### Page
........
Hello, I have a pair of Adam T5V and suddenly one tweeter started being hot while being plugged in. Should I be worried ?

Either there is some HF signal being passed on to the tweeters coming from the source (would probably be at both speakers).
or
Something is oscillating or a DC is present on the tweeter in which case it would only involve one speaker.

When the speaker is switched on and not connected to anything other than mains is the tweeter still getting hot ?
If so (and it is on one speaker only) electronics have failed.
When it stays cold I would look at the audio chain before blaming the speaker.
 
The notion of a tweeter getting hot a priori is terrifying.
Knowing nothing about this particular product, I am wondering if it's getting hot by association -- the interior electronics are getting toasty enough that the tweeter's escutcheon is getting "hot by association"? Assuming, of course, that the tweeter's chassis, so to speak, is metal and is able to conduct heat, and not, e.g., plastic.

If one is hot and the other not, and if this is a recent development -- it sounds very bad to me.

I do like @solderdude's notion in the abstract -- were it me, I'd consider* disconnecting the signal input cable, turning on the offending loudsepeaker and
see if it happens sans input.

______________
* I would consider it, but I'd also seriously consider unplugging the 'bad' loudspeaker and never powering it up again until and unless it were gone over by someone who knew what "they" were doing!
 
Yes. Contact Adam. Can you say more?
My speakers are connected to a Scarlett 2i2 via balanced connection. To be more specific, if you look up pictures on the internet of the speakers, the three lines of the tweeter are the ones which are getting hot to the touch and the "cone" or "walls" of the tweeter are just warm.
 
My speakers are connected to a Scarlett 2i2 via balanced connection. To be more specific, if you look up pictures on the internet of the speakers, the three lines of the tweeter are the ones which are getting hot to the touch and the "cone" or "walls" of the tweeter are just warm.
Could you please post a picture so we avoid confusion about what exactly is getting hot?
 
When the speaker is switched on and not connected to anything other than mains is the tweeter still getting hot ?
If so (and it is on one speaker only) electronics have failed.
When it stays cold I would look at the audio chain before blaming the speaker.
I will try this and come back with feedback. What do you mean by electronics ? The dac or the speaker's electronics ?
 
Could you please post a picture so we avoid confusion about what exactly gets hot?
IMG_8607_2.jpg

Best I can do :)
 
Much confusion here (or maybe it is just me), perhaps language-related?
1) So, this seems to be the culprit (random internet image)?

1674492928673.png



2) I assume that the tweeter only gets hot when the speaker is plugged in to AC mains and turned on?
Is this assumption correct?


3) what is getting hot? The tweeter's faceplate, the tweeter 'diaphragm', the metal around the tweeter diaphragm, or something else?
1674493316678.png


if you look up pictures on the internet of the speakers, the three lines of the tweeter are the ones which are getting hot to the touch and the "cone" or "walls" of the tweeter are just warm.
........
### Excerpted records
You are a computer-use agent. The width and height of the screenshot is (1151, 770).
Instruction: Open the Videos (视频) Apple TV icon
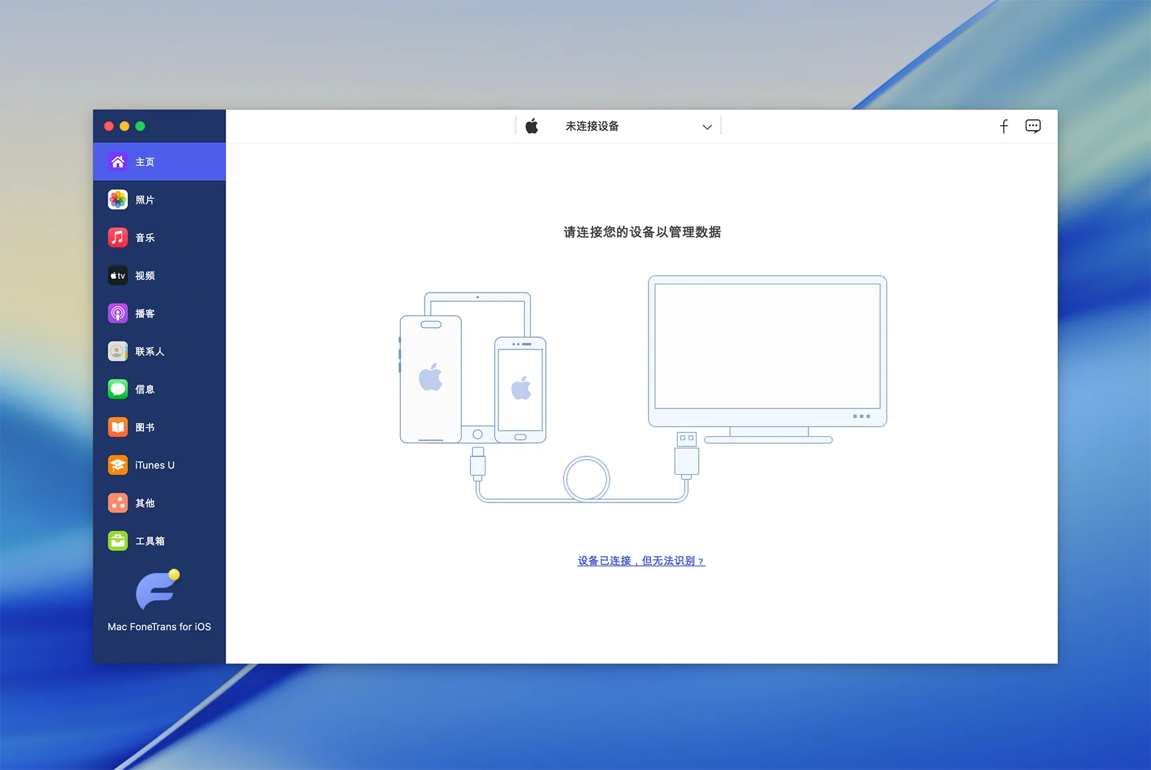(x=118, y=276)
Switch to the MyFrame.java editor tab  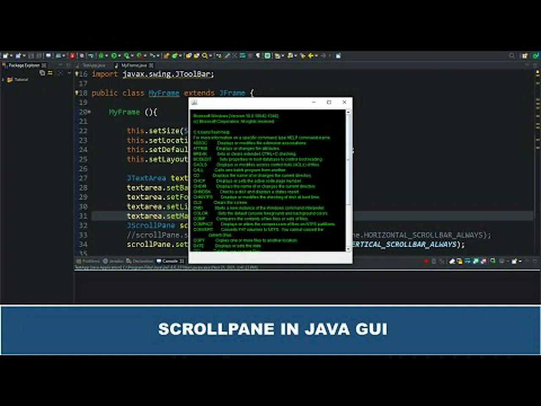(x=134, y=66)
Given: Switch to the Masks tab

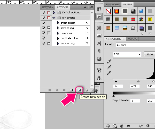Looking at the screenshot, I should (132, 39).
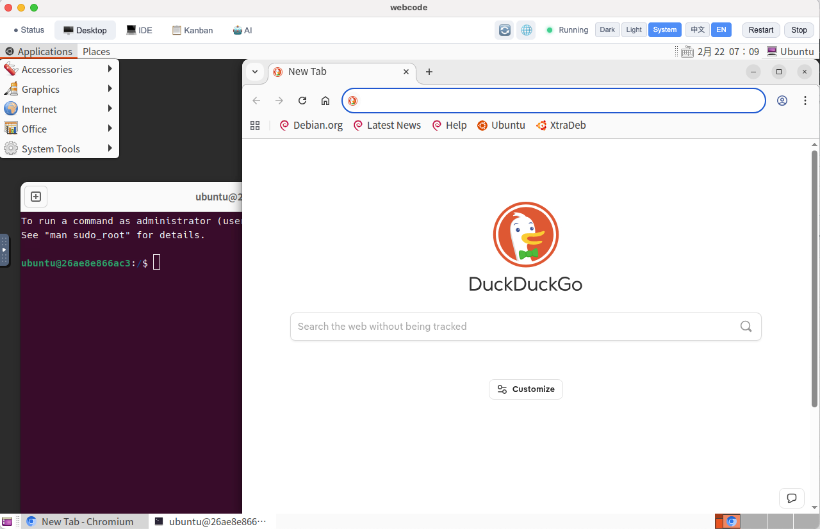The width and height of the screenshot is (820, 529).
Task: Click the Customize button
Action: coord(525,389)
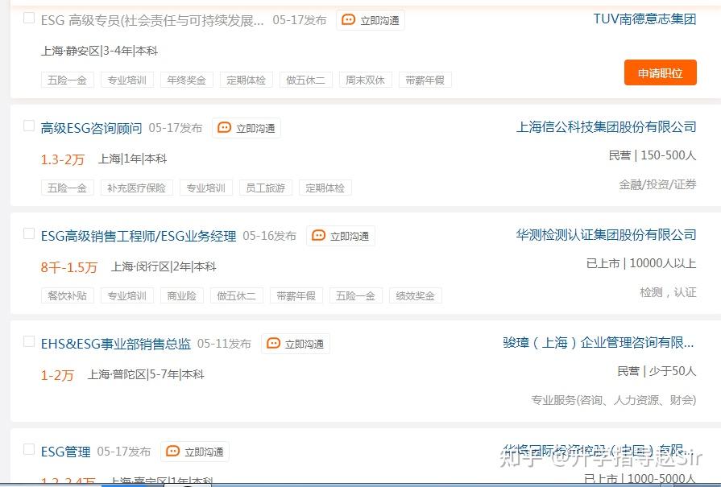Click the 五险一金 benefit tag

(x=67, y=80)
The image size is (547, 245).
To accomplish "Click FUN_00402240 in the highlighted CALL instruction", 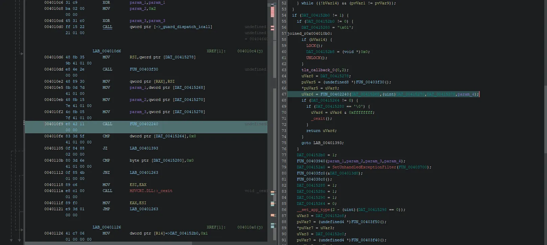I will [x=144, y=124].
........
### What the task asks
Continue the forum thread about the Adam T5V tweeter that gets hot, picking up after its last post.

### The response
4) "The three lines of the tweeter" do you mean wires inside the box or the tweeter faceplate (behind the "waveguide")?
I am now guessing the latter(?).

EDIT: Yup, apparently just the faceplate of the tweeter.
Sounds like not a good thing to me.

5) So... hot... to me, hot is probably circa 50 degrees C (or, of course more). Do you have an IR thermometer, @mateematy ?
 
DC to the tweeter maybe? Otherwise, if it was high frequencies you'd have no eardrums left.
 
I assume that behind the "waveguide" the tweeter itself looks more or less like this cheap AMT tweeter from PartsExpress (?)

1674493716305.jpeg
 
DC to the tweeter maybe? Otherwise, if it was high frequencies you'd have no eardrums left.
I am guessing the tweeter wouldn't last very long at all with DC on the "voicecoil" (or whatever the equivalent electrically conductive bit in an AMT is), though.
The tweeter could be pumping its heart into striving to reproduce ultrasonic oscillation -- if so, a house pet (dog) or a passing bat might be a good analytical tool :) Of course, an oscilloscope would work, too, and I don't think that oscilloscopes have been shown to be vectors for rabies. ;)

1674494165786.png

borrowed from http://www.radiomanual.info/schemi/KENW_ACC/Trio_CS-1577A_user.pdf

@fpitas's post does indeed suggest another good troubleshooting question: Does the hot tweeter still work?
(i.e. does sound come out of it?)
 
If some frequency wayyy above its passband was going there that might indeed do it. In any event, it's broken.
 
OK, could be heterodyne (beating) or mixing, I s'pose, if there were ultrasonic oscillation (i.e., if the amplifier has failed to work properly). Do these loudspeakers use class D (pulse-width modulation) amplification?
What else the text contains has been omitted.